[ACTIVITY] Please give the records, from the start through the line containing "Looking at the", as a Markdown table with the columns "Row" and "Line", one row per line, skipping blank lines and leaving out the pictures.

Stored data
★ ★ ★ ★

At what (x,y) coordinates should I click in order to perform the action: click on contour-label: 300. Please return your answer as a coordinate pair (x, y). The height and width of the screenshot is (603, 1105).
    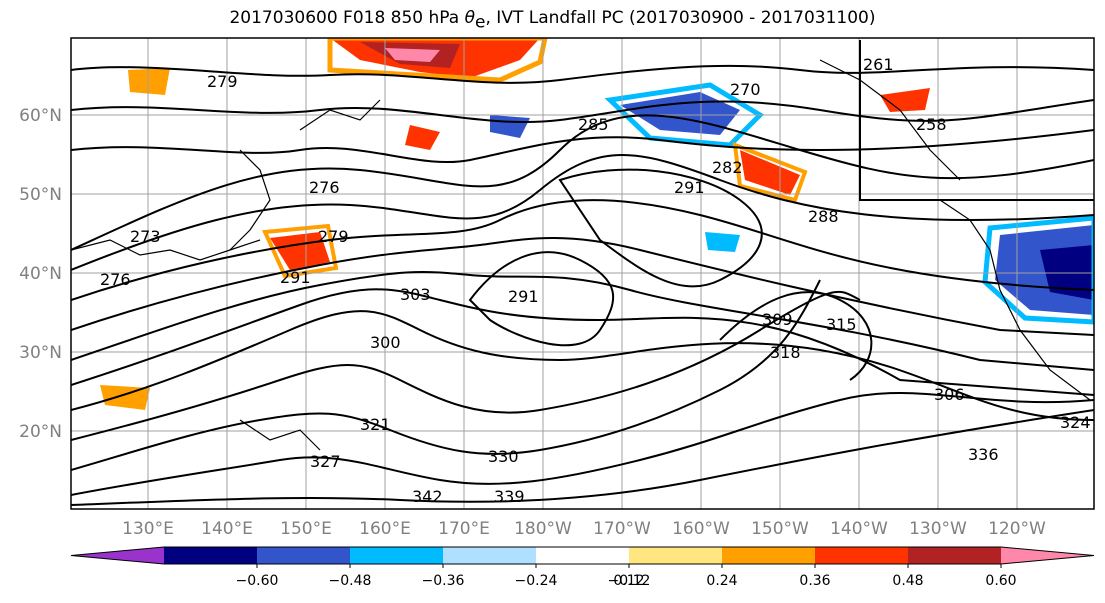
    Looking at the image, I should click on (386, 342).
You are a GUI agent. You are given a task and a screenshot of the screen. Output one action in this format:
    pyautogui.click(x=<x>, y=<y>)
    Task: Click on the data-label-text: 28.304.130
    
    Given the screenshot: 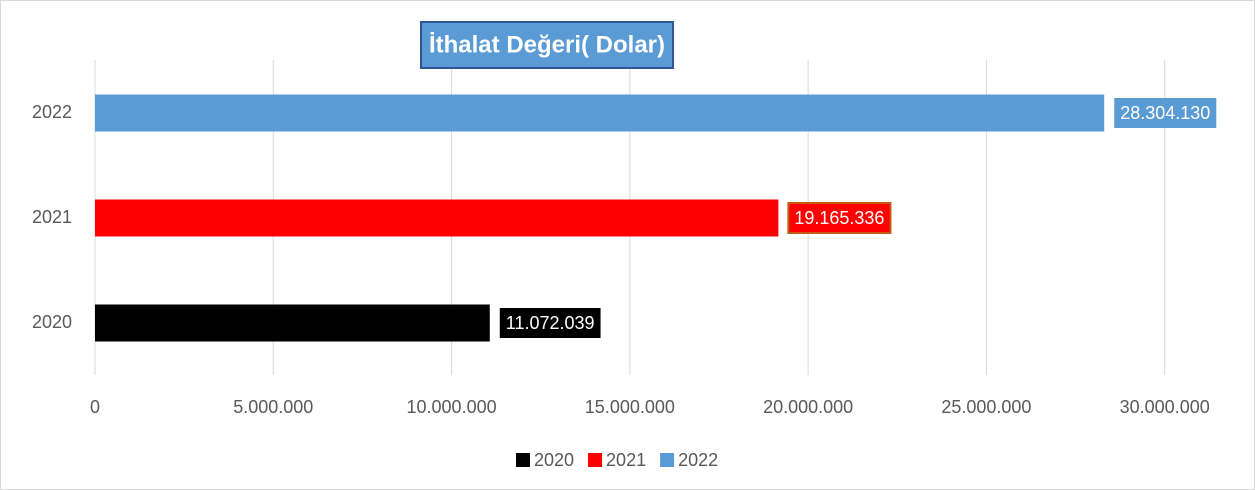 What is the action you would take?
    pyautogui.click(x=1165, y=113)
    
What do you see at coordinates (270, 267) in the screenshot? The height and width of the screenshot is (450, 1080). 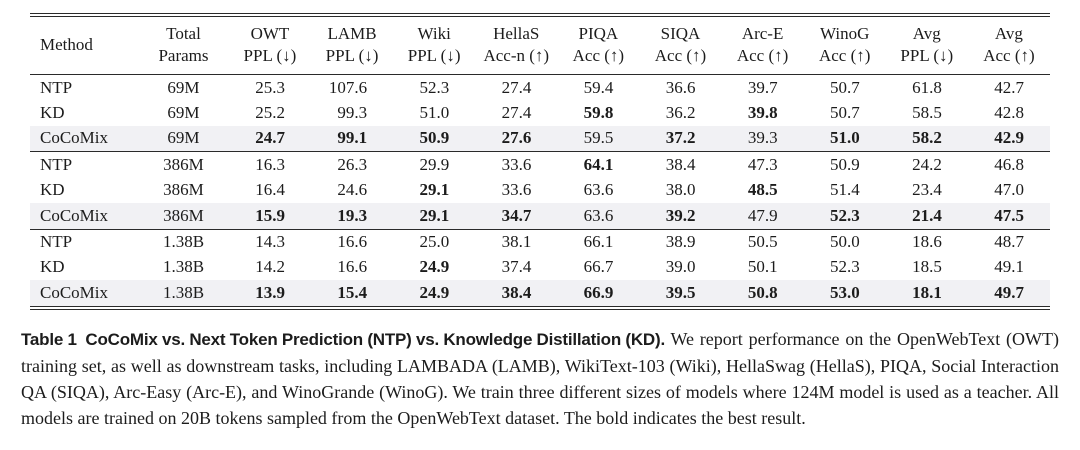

★ ★ ★ ★

[RESULT OF THE TASK]
| Row | Line |
|---|---|
| 1 | At what (x,y) coordinates should I click in order to perform the action: click on contour-label: 300. Please return your answer as a coordinate pair (x, y). The height and width of the screenshot is (603, 1105). |
| 2 |     Looking at the image, I should click on (386, 342). |